When these harbingers of anarchy (within) are kept at a level of moderation, then the human individual becomes a good candidate of a decent-enough life of higher social acceptability. It is, then, generally described as a life of virtue. But then, such men and women who attain moderation in their urges cannot lay claims to be kings or queens of the domain so wonderfully captured in ‘Paradise Regained’. For, no matter their moderate attainment, such men and women also present themselves to be equally good candidates of the inner chaos -- the ‘anarchy within’, in Milton’s terms. This brings us to a tough definition of the qualification to be the true ‘King’ of the inner kingdom where greatest attribute is the ability to reign over passions and desires and fears.

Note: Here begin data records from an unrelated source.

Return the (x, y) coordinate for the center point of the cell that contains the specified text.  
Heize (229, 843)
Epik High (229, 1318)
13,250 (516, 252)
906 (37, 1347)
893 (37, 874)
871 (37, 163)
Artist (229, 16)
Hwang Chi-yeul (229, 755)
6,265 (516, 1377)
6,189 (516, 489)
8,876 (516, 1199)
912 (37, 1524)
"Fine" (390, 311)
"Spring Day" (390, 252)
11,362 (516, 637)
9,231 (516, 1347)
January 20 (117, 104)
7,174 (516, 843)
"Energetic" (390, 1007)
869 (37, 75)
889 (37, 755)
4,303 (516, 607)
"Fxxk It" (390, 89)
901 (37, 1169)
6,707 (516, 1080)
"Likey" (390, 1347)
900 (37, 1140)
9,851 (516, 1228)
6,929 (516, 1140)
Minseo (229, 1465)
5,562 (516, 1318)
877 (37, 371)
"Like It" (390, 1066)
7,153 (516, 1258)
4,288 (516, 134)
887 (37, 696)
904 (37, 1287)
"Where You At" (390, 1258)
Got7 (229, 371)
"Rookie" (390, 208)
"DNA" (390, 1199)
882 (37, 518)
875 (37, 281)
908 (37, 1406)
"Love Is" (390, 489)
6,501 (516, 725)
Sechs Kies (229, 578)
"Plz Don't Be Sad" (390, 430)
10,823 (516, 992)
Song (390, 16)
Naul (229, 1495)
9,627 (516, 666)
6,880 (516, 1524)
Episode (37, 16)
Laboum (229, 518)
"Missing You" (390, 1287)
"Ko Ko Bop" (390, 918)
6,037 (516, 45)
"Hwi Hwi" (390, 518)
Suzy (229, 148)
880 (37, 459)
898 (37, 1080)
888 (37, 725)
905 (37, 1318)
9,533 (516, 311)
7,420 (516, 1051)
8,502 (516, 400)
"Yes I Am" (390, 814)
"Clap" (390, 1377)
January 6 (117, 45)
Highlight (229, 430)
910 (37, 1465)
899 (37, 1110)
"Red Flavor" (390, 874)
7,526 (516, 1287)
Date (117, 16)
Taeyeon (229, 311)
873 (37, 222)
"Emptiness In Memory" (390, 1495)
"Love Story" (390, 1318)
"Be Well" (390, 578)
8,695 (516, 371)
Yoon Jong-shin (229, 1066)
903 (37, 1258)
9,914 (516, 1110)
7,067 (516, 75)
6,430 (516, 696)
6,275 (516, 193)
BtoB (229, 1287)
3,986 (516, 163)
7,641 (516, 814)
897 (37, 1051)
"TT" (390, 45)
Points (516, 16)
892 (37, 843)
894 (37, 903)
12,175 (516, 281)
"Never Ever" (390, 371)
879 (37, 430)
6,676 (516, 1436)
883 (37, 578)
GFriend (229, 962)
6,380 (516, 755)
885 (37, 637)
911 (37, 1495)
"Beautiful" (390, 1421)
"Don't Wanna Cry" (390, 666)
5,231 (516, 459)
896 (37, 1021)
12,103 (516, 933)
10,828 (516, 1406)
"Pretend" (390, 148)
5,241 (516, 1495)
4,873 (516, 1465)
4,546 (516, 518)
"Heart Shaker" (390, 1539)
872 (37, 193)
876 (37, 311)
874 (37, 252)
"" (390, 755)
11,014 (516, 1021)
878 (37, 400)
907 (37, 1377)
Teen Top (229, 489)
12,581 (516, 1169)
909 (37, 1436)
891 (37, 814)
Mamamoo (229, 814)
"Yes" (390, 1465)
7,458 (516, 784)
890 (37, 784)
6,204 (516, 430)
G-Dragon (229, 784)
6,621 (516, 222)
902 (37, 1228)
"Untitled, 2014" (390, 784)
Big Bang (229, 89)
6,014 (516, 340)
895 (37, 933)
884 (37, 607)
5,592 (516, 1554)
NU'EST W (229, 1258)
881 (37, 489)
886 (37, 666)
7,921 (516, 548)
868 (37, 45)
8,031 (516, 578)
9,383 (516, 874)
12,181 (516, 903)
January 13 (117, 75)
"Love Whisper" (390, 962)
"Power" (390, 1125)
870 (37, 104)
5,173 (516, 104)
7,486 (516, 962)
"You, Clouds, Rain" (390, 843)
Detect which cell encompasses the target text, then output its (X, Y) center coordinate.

When that happens, then only the person can become “he who reigns within himself and rules ...”! Though a quite a lot of the literature of the England during the time of the Stuart dynasty (Civil War included) in the 17th century had a religious undertone, it also had an emphasis on core human virtues that make up for civilisational refinement -- often cutting across the divide of faith. This did not happen only in England, but all cultures universally experienced such a surge of human thought towards greater sophistication steeped in polish of human goodness. When literature is drenched with such thought, specific faith does not obscure human comprehension. Such is the value and virtue of classicism -- which we must not lose sight of in the rough and tumble and hustle and bustle of modern life. Amen!